Cloud security vendor Skyhawk has introduced a new benchmark to evaluate the capabilities of generative AI large language models (LLMs) in identifying and scoring cybersecurity threats within cloud logs and telemetries. The company’s free resource examines the performance of various LLMs, including ChatGPT, Google BARD, and Anthropic Claude, to determine how accurately they can predict the maliciousness of an attack sequence.
Generative AI chatbots and LLMs have the potential to enhance an organization’s cybersecurity in several important ways. With proper use, these models can assist in identifying and analyzing security threats more quickly and efficiently than human security analysts.

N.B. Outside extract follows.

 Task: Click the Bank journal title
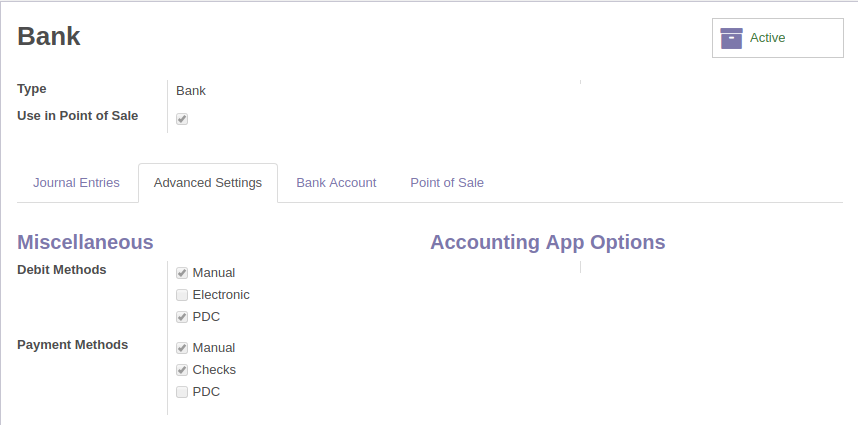[x=49, y=37]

According to a Cloud Security Alliance (CSA) report on the cybersecurity implications of LLMs, generative AI models can significantly improve the scanning and filtering of security vulnerabilities. The CSA demonstrated that OpenAI’s Codex API, for example, is an effective vulnerability scanner for programming languages such as C, C#, Java, and JavaScript. The report suggests that LLMs like Codex will likely become standard components of future vulnerability scanners. By detecting and flagging insecure code patterns in multiple languages, developers can proactively address potential vulnerabilities before they become critical security risks. Additionally, the report found that generative AI/LLMs excel in threat filtering, providing valuable context and explaining threat identifiers that might go unnoticed by human security personnel.

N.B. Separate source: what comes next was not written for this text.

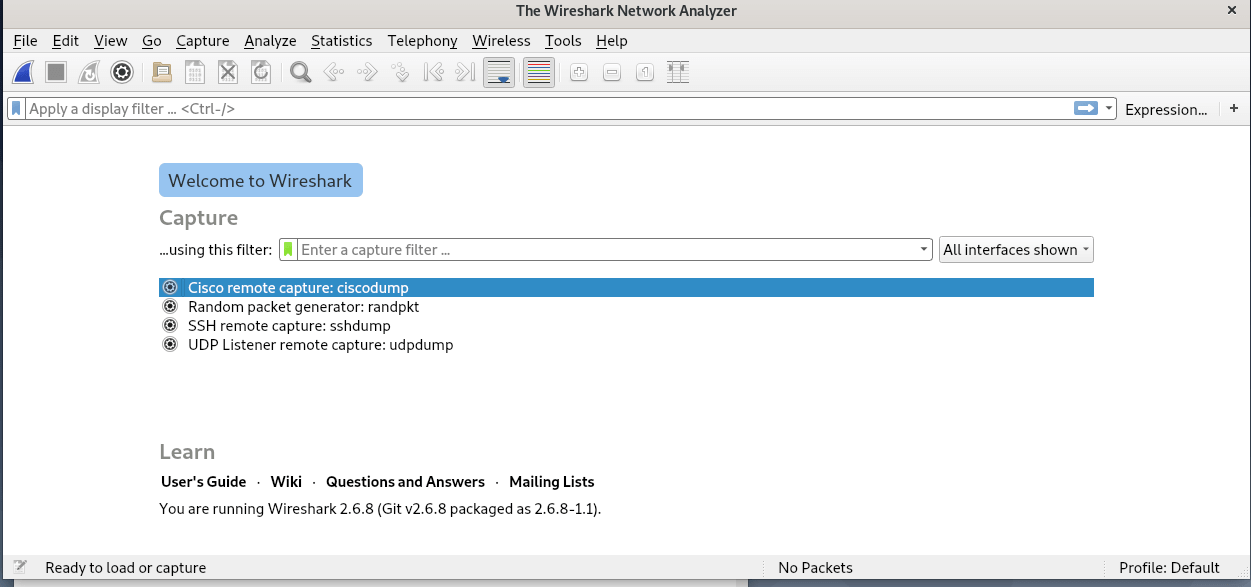The image size is (1251, 587).
Task: Click the Expression... button
Action: [1166, 109]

“The importance of swiftly and effectively detecting cloud security threats cannot be overstated. We firmly believe that harnessing generative AI can greatly benefit security teams in that regard. However, not all LLMs are created equal,” stated Amir Shachar, the director of AI and research at Skyhawk.
Skyhawk’s benchmark model evaluates LLM output by comparing and scoring an attack sequence generated by the company’s machine-learning models against a sample of hundreds of human-labeled sequences. The evaluation is based on precision, recall, and F1 scores, with scores closer to “one” indicating greater predictability and accuracy of the LLM. The results of the benchmark can be seen on Skyhawk’s website.

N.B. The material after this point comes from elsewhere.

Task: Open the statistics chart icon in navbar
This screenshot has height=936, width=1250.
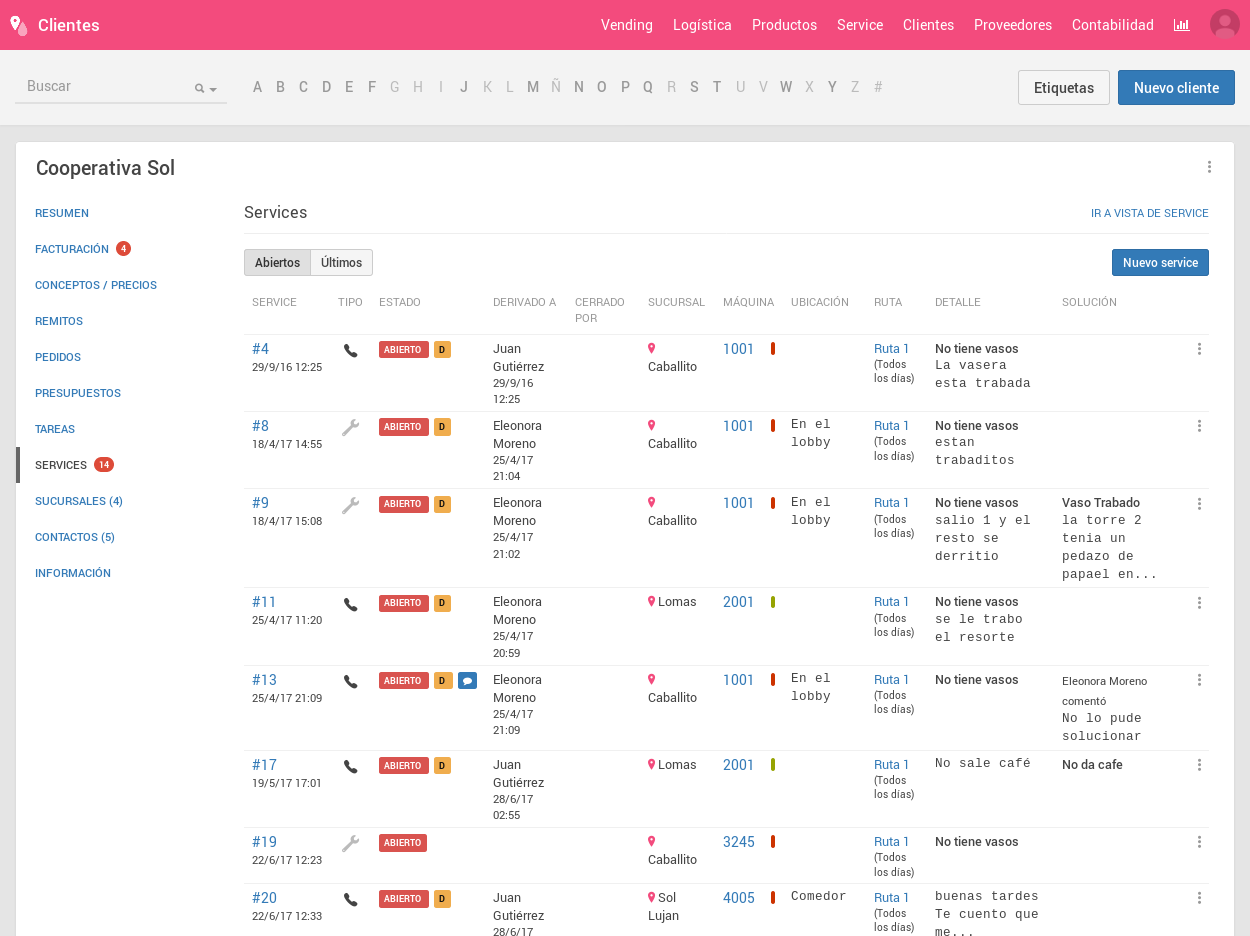Action: 1181,25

Shachar emphasized that the specifics of the tagged flows used in the scoring process cannot be disclosed to protect the company’s customers and proprietary technology. However, he noted that the overall conclusion is that LLMs can be powerful and effective tools in threat detection when used appropriately.
In conclusion, Skyhawk’s new benchmark provides a valuable resource for evaluating the performance of generative AI large language models in identifying and scoring cybersecurity threats. With the potential to enhance threat detection capabilities, LLMs offer organizations an opportunity to strengthen their cybersecurity measures. The results of this benchmark can assist in selecting the most accurate and reliable LLMs for effectively managing and mitigating cybersecurity risks.